**What needs to be done:** Only the number is wanted: count the lines in the data with "agent" in them.

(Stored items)
=======

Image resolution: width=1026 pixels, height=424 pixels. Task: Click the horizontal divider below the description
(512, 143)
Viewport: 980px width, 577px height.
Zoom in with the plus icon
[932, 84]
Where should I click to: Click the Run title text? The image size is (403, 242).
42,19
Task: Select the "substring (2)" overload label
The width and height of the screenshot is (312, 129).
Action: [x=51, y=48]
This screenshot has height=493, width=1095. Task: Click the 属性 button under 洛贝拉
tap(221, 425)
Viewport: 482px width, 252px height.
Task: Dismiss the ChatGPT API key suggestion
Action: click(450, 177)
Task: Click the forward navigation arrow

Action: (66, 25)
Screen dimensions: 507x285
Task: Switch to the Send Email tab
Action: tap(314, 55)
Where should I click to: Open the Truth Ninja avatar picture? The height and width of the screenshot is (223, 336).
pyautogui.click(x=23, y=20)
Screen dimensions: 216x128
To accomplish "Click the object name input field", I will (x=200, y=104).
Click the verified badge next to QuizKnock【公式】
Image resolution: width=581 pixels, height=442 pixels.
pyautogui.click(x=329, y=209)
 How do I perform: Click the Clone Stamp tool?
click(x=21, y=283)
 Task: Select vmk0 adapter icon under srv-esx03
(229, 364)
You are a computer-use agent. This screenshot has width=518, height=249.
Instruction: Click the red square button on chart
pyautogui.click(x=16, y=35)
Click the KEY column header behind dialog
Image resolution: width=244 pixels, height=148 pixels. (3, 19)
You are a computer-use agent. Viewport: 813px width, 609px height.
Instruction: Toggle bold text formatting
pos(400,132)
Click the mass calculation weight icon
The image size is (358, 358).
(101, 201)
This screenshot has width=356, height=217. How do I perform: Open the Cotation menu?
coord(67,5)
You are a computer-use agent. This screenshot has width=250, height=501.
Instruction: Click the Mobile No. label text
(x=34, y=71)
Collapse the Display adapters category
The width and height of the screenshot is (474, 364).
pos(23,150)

=======

**Answer to the exercise:** 3